Luisa Carnés. Foto: Archivo

Hoja de Lata. Gijón, 2016. 248 páginas, 18'90€

No pertenece el nombre de Luisa Carnés (Madrid, 1905, México D.F., 1964) a la lista de escritores actuales, aunque su obra sí debería incluirse hoy entre la de otros "ausentes", narradores del 27, que iniciaron sus andadura en los años 30, dieron lo mejor de su producción en la década de los 50, en su caso en el exilio mexicano, y con quienes se intenta reparar el injusto silencio que pesa sobre ellos. A propósito del tema, de la autora y de esta novela, Tea rooms. Mujeres obreras (editada por primera vez en 1954), se pronuncia el investigador Antonio Plaza en un interesante epílogo sobre el buen hacer de quien forjó su mirada en la realidad a la que pertenecía y volcó en sus libros (cuentos y novelas) su historia de mujer, y de otras mujeres trabajadoras en la República.

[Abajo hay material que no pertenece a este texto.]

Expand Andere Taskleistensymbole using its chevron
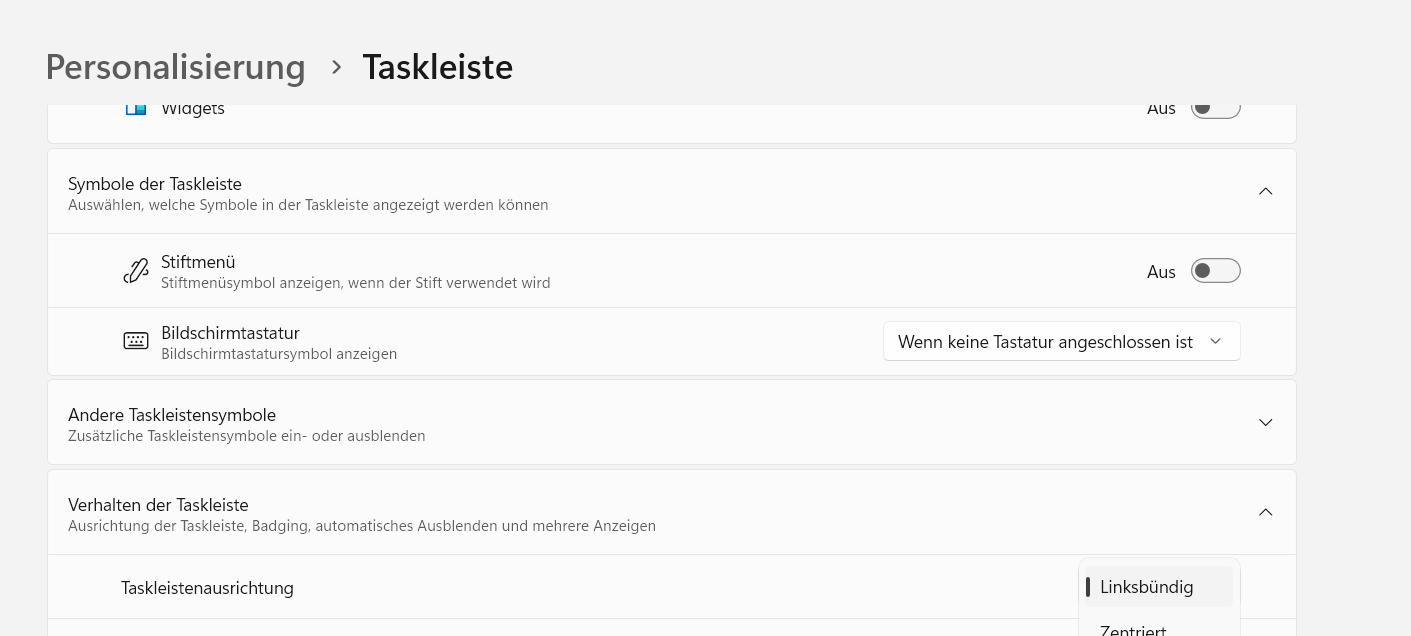Viewport: 1411px width, 636px height. point(1265,422)
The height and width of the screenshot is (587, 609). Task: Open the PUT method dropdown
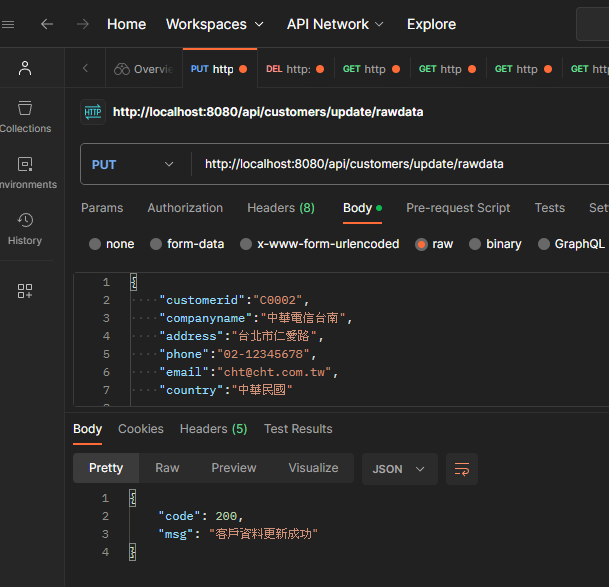click(133, 164)
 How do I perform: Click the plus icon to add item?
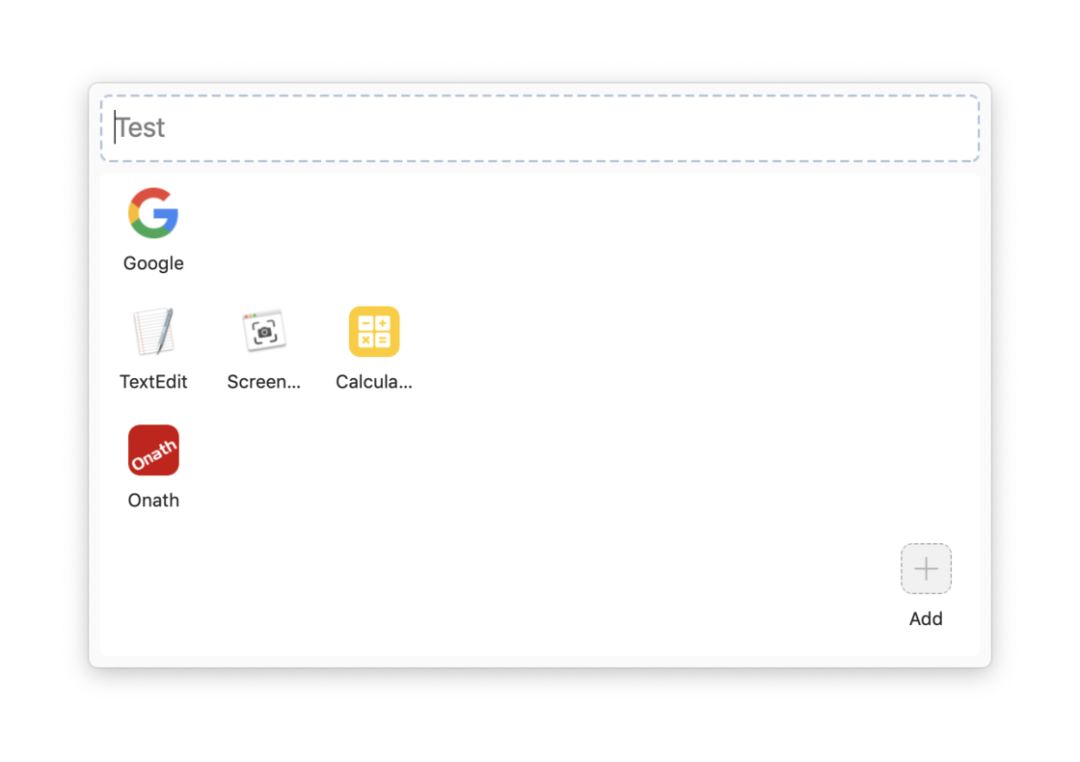(926, 568)
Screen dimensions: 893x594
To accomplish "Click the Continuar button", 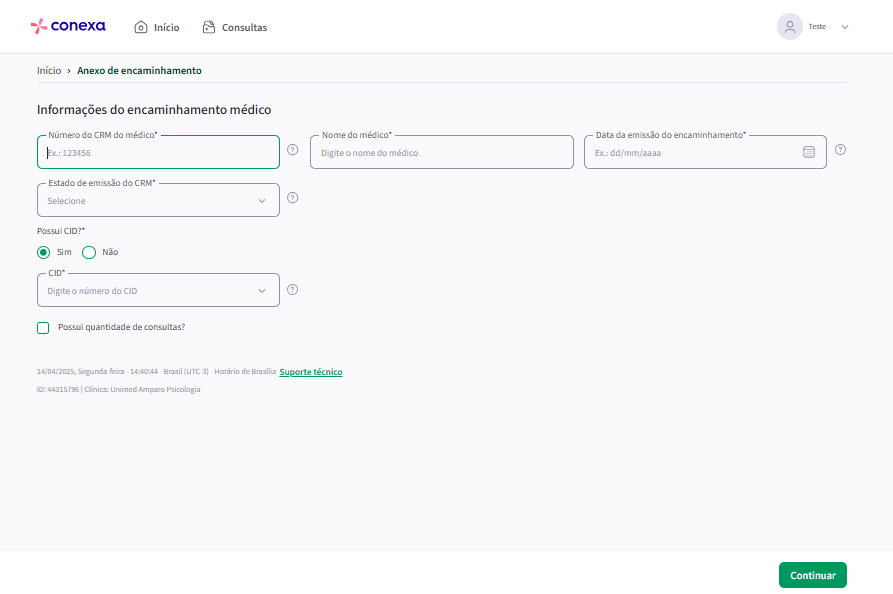I will (813, 575).
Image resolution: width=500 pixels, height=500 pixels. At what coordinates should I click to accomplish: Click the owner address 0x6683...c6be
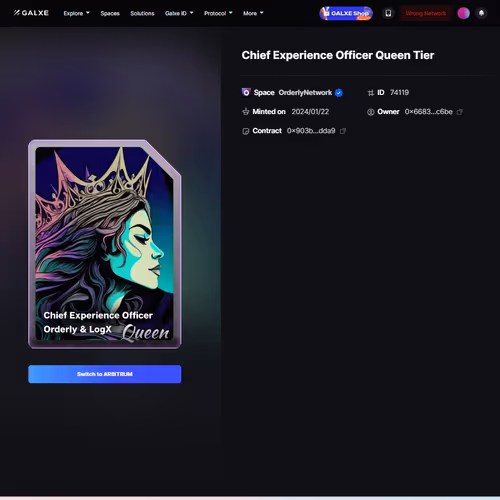coord(428,112)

Cuenta en él los orígenes humildes de Luisa Carnés, el despertar a la literatura, su autodidactismo y su compromiso abierto con la escritura como herramienta útil para poner voz a la realidad social de su tiempo. Leer esta novela, y detenerse en las páginas finales, es asomarse a la España de los años treinta a través de una voz de mujer, matizada, sobria y certera, con intención de mostrar, desde su posición de observadora minuciosa de ambientes, actuaciones y personajes, cómo era el mundo entonces (y cómo se fue forjando el de hoy en día). Con este recurso, y una vida en continuo aprendizaje literario, esta novela, además de testimonial, por ser ficción documentada en la experiencia real de su autora, resulta ser una estupenda muestra de su literatura.

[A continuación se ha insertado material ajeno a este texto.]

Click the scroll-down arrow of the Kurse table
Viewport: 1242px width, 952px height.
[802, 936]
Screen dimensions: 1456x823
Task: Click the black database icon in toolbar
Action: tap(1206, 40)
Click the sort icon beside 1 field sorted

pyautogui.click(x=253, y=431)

Tea room es un relato ambientado en el Madrid de los años 30, en un conocido establecimiento de hostelería de la Puerta del Sol donde consigue "una colocación miserable" la joven Matilde, junto a otros empleados, "sencillos, ignorantes y cordiales". Un narrador omnisciente pone acotaciones a la acción en ese local selecto en el que trabajan mujeres -"diez horas, cansancio, tres pesetas"- en unas condiciones laborales que van haciendo explícitas las charlas ocasionales entre los empleados (jornal insignificante, prohibiciones absurdas, despidos injustificados.)… La trama va hilvanando datos de sus respectivas vidas, preocupaciones que vertebran los intereses de ese momento (desigualdad de las mujeres, necesidad de emanciparse, aborto ilegal, prostitución, vida cotidiana,) y percepción de los acontecimientos políticos del país (expulsión de los jesuitas, enseñanza laica, confiscación de bienes a los religiosos).



Y al final, Tea Rooms resulta una novela de lectura grata y amena, necesaria para cualquier lector inquieto del mundo actual.